Un « espace de réflexion » caché découvert au sein de l'IA Claude

Un « espace de réflexion » caché découvert au sein de l'IA Claude

Des chercheurs en intelligence artificielle ont réussi à identifier un « espace de travail » spécifique au sein du modèle de langage Claude, similaire aux processus du cerveau humain. Cette découverte montre que les réseaux de neurones ne sont pas seulement des algorithmes prédisant le mot suivant, mais des systèmes qui forment des étapes logiques internes lors de l'exécution de tâches complexes. Ces états cachés ne sont pas visibles pour l'utilisateur, mais influencent directement la prise de décision finale du système. C'est ce que rapporte Ixbt.com rapporte .

Une équipe de scientifiques dans le domaine de l'IA interprétable a utilisé une nouvelle méthode d'analyse appelée Jacobian lens (J-lens) pour étudier les processus internes du modèle Claude. Selon ixbt.com, cette méthode a permis de relier les signaux cachés à l'intérieur du modèle à des concepts clairs grâce à l'analyse mathématique de l'activation des neurones. En conséquence, un espace caché appelé « J-space » a été découvert.

Similitude avec le cerveau humain et processus internes

Les chercheurs soulignent que le J-space ressemble fonctionnellement aux caractéristiques de l'« espace de travail global » du cerveau humain. Ce système rend les informations accessibles pour un contrôle conscient. Dans le modèle Claude, chaque état est lié à un concept ou un mot spécifique, mais son activation ne signifie pas que le modèle écrira exactement ce mot. Il s'agit plutôt d'une étape intermédiaire qui prépare les informations pour les processus internes ultérieurs.

Il est important de noter que le J-space diffère de la méthode habituelle « chain-of-thought » (chaîne de pensée). Si dans la chaîne de pensée le modèle écrit un brouillon textuel pour lui-même, dans le J-space, tout se déroule uniquement par des signaux au niveau des neurones. Par exemple, si l'on demande au modèle combien de pattes possède une créature qui tisse une toile, il active le concept « araignée » dans l'espace interne, mais peut répondre directement « huit » sans utiliser ce mot dans sa réponse.

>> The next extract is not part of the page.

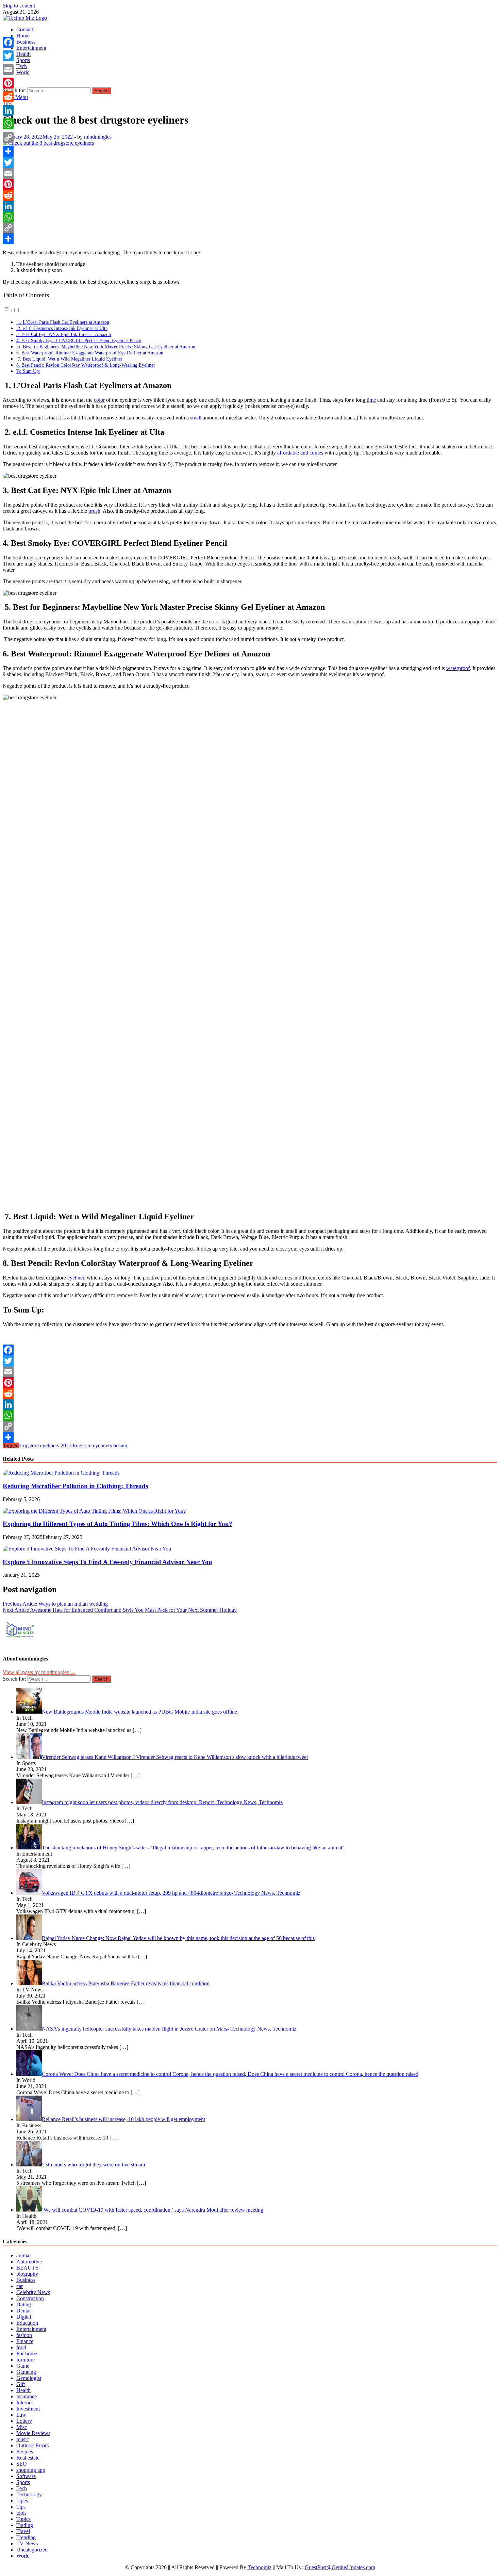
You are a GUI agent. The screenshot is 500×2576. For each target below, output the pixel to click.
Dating (23, 2304)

Intervention expérimentale et résultats

Les scientifiques ont mené une expérience intéressante pour prouver que cet espace caché n'est pas seulement un indicateur passif, mais qu'il participe activement à la prise de décision. Ils ont demandé au modèle de choisir « mentalement » un type de sport et de le nommer ensuite. Avant que Claude ne réponde, il a été enregistré que le concept « football » (soccer) était activé dans son espace interne à l'aide de J-lens.

Ensuite, les chercheurs sont intervenus directement dans les calculs, sans donner aucune instruction textuelle, et ont remplacé le modèle « football » par « rugby » dans les signaux neuronaux internes. En conséquence, Claude a modifié son choix et a annoncé avoir choisi le rugby. Cela confirme que l'espace caché contrôle les conclusions logiques du modèle.

Il convient de souligner que cette découverte ne signifie pas que le modèle Claude possède une conscience ou des sentiments subjectifs. Cependant, l'étude a montré que les modèles de langage modernes peuvent former spontanément des structures de traitement interne de l'information pour effectuer des opérations cognitives complexes. Cela aidera à mieux comprendre comment l'intelligence artificielle « pense » à l'avenir.